Los hechos sentencian: basta resumirlos para extraer las conclusiones.
¿Quién luchó constantemente, solo a menudo, frecuentemente en la calle, contra el Imperio, contra la guerra del 70, contra la capitulación del 71? ¿Quién sino el pueblo?
¿Quién creó la situación revolucionaria del 18 de marzo, quién pidió la ejecución de París, quién precipitó la explosión, quién sino la Asamblea rural y el señor Thiers?
¿Qué es el 18 de marzo sino la respuesta instintiva de un pueblo abofeteado? ¿Dónde hay el menor rastro de complot, de secta, de cabecillas? ¿Qué otro pensamiento que el de: ¡Viva la República!? ¿Qué otra preocupación que la de erigir una municipalidad republicana contra una asamblea realista?
¿Es cierto que el reconocimiento de la República, la promulgación de una buena ley municipal, la derogación de los ruinosos decretos, en los primeros días, lo hubiera pacificado todo, y que Versalles lo negó todo? ¿Es cierto que París nombró su Asamblea comunal con una de las votaciones más numerosas y más libres que jamás se hayan emitido?
¿Es cierto que Versalles atacó a París sin haber sido provocado, sin intimación, y que desde el primer choque Versalles fusiló a los prisioneros?
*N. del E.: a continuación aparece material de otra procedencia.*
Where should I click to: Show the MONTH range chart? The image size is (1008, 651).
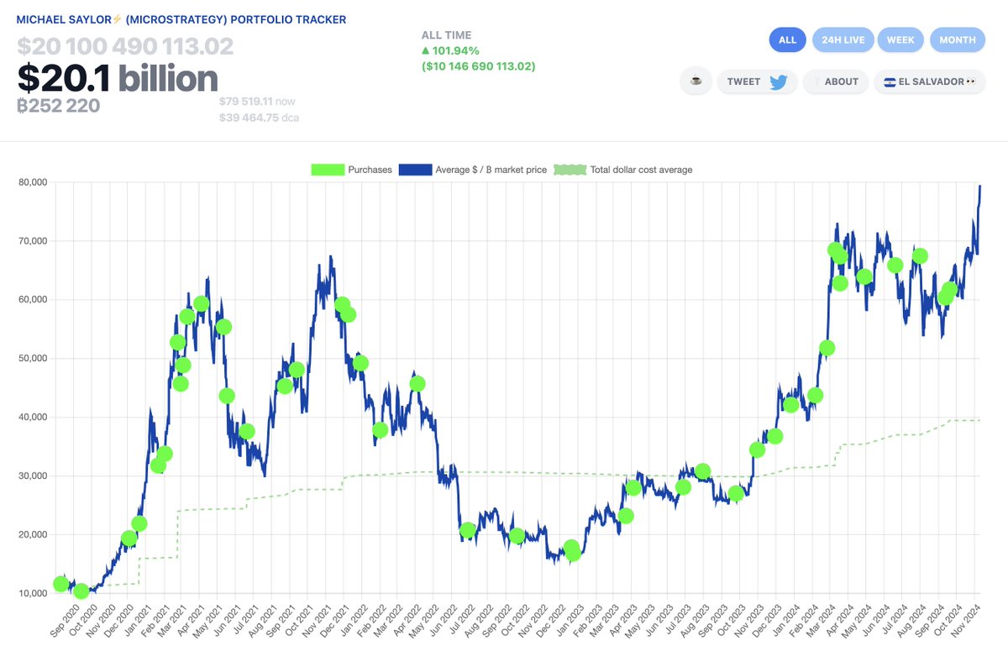pyautogui.click(x=957, y=39)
¿Es cierto que los intentos de conciliación procedieron siempre de París o de las provincias, y que Versalles los rechazó siempre?
¿Es cierto que, durante dos meses de lucha y de dominación absoluta, los federados respetaron la vida de sus prisioneros de guerra, de todos sus enemigos políticos?
¿Es cierto que, desde el 18 de marzo hasta el último día de la lucha, los federados no tocaron los inmensos tesoros que tenían en su poder, y que se contentaron con una paga irrisoria?
¿Es cierto que Versalles fusiló por lo menos a diecisiete mil personas, en su mayor parte ajenas a la lucha, entre ellas mujeres y niños, y que detuvo a cuarenta mil personas por lo menos, para vengar los muros incendiados, la muerte de sesenta y cuatro rehenes, la resistencia a una Asamblea realista?
¿Es cierto que hubo millares de condenados a muerte, a presidio, a la deportación, al destierro, sin juicio serio, condenados por los oficiales vencedores, en virtud de órdenes cuya iniquidad fue reconocida por los gobiernos más conservadores de Europa?
¡Que respondan los hombres justos! ¡Que digan de qué lado está lo criminal, lo horrible, si del lado de los asesinados o de los matadores, de los bandidos federados o de los civilizados de Versalles! ¡Que digan cuál es la moralidad, la inteligencia política de una clase gobernante que pudo reprimir de esta suerte una sublevación como la del 18 de marzo!”